Masuji H, Sato J
Acta Med Okayama. 1976 Oct;30(5):359-70.
The cellular morphology, chromosomal structure, and tumorigenicity of two lines (B and J-13) of rat epithelial cells were examined serially during in vitro cultivation. The cells for such cultures were derived from the hepatic tissues of two 7-day-old male rats of the Donryu strain. The cultured cells were first inoculated into newborn syngenetic rats on the 641st day in vitro (80th subcultures) for line B, and on the 446th day (58 subcultures) for line J-13. The inoculated cells produced tumors with hemorrhagic ascites in rats after long latent periods, viz, 215-599 days in line B and 170-369 days in line J-13. All the tumors were undifferentiated hepatocarcinomas.
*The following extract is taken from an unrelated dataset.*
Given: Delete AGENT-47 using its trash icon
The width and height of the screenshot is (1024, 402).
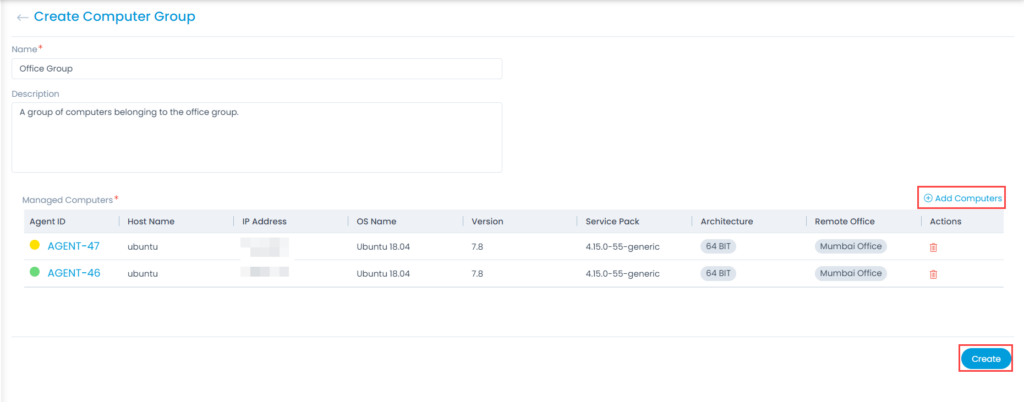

The pleomorphism in shape and size of the cultured cells gradually became obvious with time of cultivation and was more pronounced in recultured tumor cells. Chromosomes of the culured cells were a normal diploid pattern until about the 200th day in vitro, but thereafter the modal chromsome number shifted to hypodiploid or hypotriploid via hypodiploid stages. The chromosome constitution of recultured tumor cells resembled that of inoculated cells in number distribution, but had changed to a more complicated karyotype. In experiments with line B, the same marker chromosome was detected in all tumor cells analyzed as had been present in inoculated cells.